** Document **
● ● ●

Reason for difference in number of five-card hands.
Find the number of five-card hands dealt from a deck of $52$ cards, s.t. there is one pair (two cards of one denomination), a third card of a different denomination, a fourth card of a third different denomination, and a fifth card of a fourth different denomination.
My approach is:
There is application of product principle for all the sub-cases (& in the sub-cases as well).
(i) There are $binom{13}{1}$ ways to get one denomination, then choose two cards out of four suits by $binom{4}{2}$.
(ii) Further, the third card can be chosen in $binom{12}{1}$ ways, with a particular card chosen in $binom{4}{1}$ ways.
(iii) The fourth card can be chosen in $binom{11}{1}$ ways, with a particular card chosen in $binom{4}{1}$ ways.

● ● ●

** Raw data **
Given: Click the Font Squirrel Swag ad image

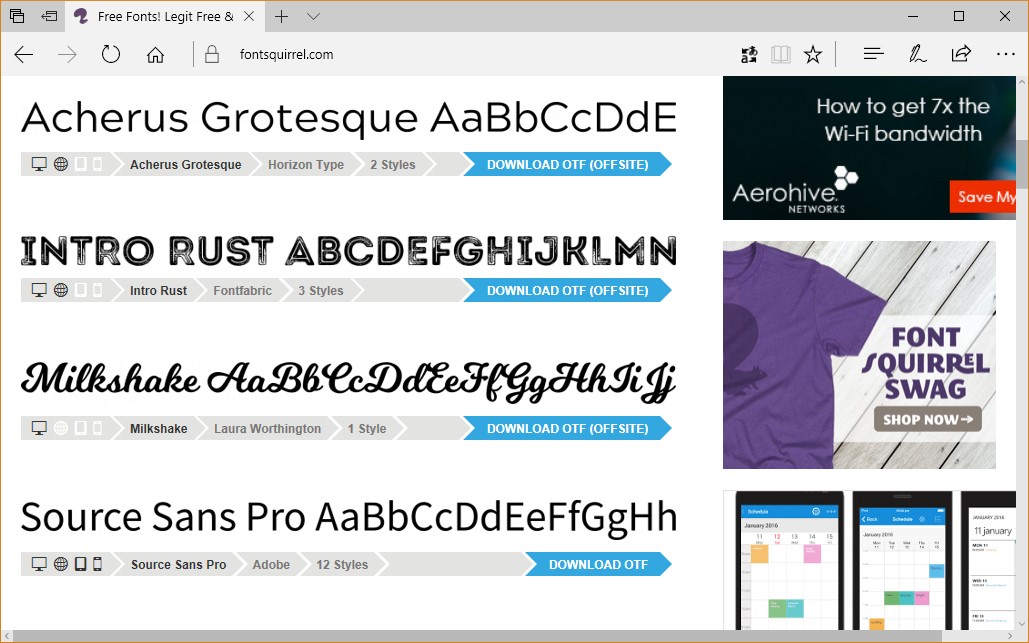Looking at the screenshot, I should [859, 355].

● ● ●

** Set exercise 1 **
Check (a), (b) and (c) against the post on counting five-card hands above the listing, and for each one give yes or no with the words of the post that settle it, quoted exactly. (a) The two cards of the pair are picked from four suits in $binom{4}{2}$ ways. (b) The third card's denomination can be chosen in 13 ways. (c) The hands are dealt from a deck of 52 cards.
** Set exercise 2 **
Continue the post on counting five-card hands from the point where it stops.

** Exercise result 1 **
(a) Yes: "choose two cards out of four suits by $binom{4}{2}$"
(b) No: "the third card can be chosen in $binom{12}{1}$ ways"
(c) Yes: "dealt from a deck of $52$ cards"

** Exercise result 2 **
(iv) Further, the fifth card can be chosen in $binom{10}{1}$ ways, with a particular card chosen in $binom{4}{1}$ ways.
The answer is : $(binom{13}{1}*binom{4}{2})*(binom{12}{1}*4)*(binom{11}{1}*4)*(binom{10}{1}*4)$
But the answer is given by :
$binom{13}{1}* binom{4}{2}* binom{12}{3}* binom{4}{1}^3$
The both approaches given differ by a factor of $3$.
My approach yields higher value by effectively yielding a permutation of $3$ cards from $12$; while the answer yields a combination of them. But, am unclear how my approach is wrong in taking individual choices of :$binom{12}{1}, binom{11}{1}, binom{10}{1}$.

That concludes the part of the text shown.